The lines to repeat are those below from the one containing "Gastronomie-Kühlschränke (36, 1217)" down to the one containing "Andere Möbel und", both included; reproduce them exactly and nothing else.

- Opening Delimiter -

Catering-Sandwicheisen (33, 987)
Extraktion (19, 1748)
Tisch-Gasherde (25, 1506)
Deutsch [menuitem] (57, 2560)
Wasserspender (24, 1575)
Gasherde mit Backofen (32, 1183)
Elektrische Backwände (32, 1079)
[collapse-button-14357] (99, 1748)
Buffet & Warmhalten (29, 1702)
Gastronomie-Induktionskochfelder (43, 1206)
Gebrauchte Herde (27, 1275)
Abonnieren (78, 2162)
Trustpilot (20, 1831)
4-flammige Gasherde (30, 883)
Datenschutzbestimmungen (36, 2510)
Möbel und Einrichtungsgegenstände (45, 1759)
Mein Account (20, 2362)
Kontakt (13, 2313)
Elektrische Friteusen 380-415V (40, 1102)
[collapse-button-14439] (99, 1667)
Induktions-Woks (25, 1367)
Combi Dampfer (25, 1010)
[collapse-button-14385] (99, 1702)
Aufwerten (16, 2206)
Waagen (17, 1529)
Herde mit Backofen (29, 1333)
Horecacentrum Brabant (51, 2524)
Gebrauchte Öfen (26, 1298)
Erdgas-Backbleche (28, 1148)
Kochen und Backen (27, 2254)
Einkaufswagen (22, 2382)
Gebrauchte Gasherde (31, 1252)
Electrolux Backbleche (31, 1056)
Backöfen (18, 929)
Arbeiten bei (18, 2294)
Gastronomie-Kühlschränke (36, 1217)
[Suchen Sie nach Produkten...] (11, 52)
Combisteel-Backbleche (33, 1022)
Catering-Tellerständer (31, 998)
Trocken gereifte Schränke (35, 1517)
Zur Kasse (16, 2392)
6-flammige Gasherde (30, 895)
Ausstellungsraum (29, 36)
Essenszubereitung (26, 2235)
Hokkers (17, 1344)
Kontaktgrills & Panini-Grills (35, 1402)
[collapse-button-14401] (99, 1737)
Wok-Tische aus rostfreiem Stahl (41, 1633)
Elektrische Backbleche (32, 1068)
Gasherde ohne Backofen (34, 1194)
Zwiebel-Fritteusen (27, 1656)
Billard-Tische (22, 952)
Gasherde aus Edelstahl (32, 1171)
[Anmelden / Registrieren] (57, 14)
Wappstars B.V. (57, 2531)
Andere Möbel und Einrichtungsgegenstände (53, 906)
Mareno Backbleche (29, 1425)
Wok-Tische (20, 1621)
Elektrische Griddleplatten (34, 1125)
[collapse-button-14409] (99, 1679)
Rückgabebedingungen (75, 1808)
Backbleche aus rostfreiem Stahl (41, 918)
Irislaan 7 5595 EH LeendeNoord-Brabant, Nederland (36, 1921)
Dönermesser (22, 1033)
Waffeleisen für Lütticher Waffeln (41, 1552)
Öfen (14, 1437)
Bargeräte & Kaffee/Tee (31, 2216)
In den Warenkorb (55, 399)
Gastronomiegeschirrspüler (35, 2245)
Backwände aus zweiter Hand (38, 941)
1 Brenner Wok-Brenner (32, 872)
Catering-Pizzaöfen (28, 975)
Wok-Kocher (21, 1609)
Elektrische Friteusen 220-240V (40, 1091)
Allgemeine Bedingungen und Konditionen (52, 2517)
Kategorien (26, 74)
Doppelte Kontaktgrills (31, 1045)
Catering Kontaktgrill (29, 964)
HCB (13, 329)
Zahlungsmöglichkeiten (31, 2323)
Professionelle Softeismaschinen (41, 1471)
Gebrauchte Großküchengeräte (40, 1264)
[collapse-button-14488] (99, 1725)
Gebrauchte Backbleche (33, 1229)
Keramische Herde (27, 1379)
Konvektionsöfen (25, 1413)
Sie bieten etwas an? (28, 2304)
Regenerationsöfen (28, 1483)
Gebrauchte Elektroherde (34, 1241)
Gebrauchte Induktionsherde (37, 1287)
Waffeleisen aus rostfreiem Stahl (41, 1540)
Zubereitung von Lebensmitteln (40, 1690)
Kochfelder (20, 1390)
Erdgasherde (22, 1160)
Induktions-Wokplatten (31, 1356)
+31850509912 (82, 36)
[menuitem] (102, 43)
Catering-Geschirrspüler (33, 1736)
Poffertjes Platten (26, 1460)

- Closing Delimiter -

--- REPLY TO THE TASK ---
Gastronomie-Kühlschränke (36, 1217)
[Suchen Sie nach Produkten...] (11, 52)
Combisteel-Backbleche (33, 1022)
Catering-Tellerständer (31, 998)
Trocken gereifte Schränke (35, 1517)
Zur Kasse (16, 2392)
6-flammige Gasherde (30, 895)
Ausstellungsraum (29, 36)
Essenszubereitung (26, 2235)
Hokkers (17, 1344)
Kontaktgrills & Panini-Grills (35, 1402)
[collapse-button-14401] (99, 1737)
Wok-Tische aus rostfreiem Stahl (41, 1633)
Elektrische Backbleche (32, 1068)
Gasherde ohne Backofen (34, 1194)
Zwiebel-Fritteusen (27, 1656)
Billard-Tische (22, 952)
Gasherde aus Edelstahl (32, 1171)
[Anmelden / Registrieren] (57, 14)
Wappstars B.V. (57, 2531)
Andere Möbel und Einrichtungsgegenstände (53, 906)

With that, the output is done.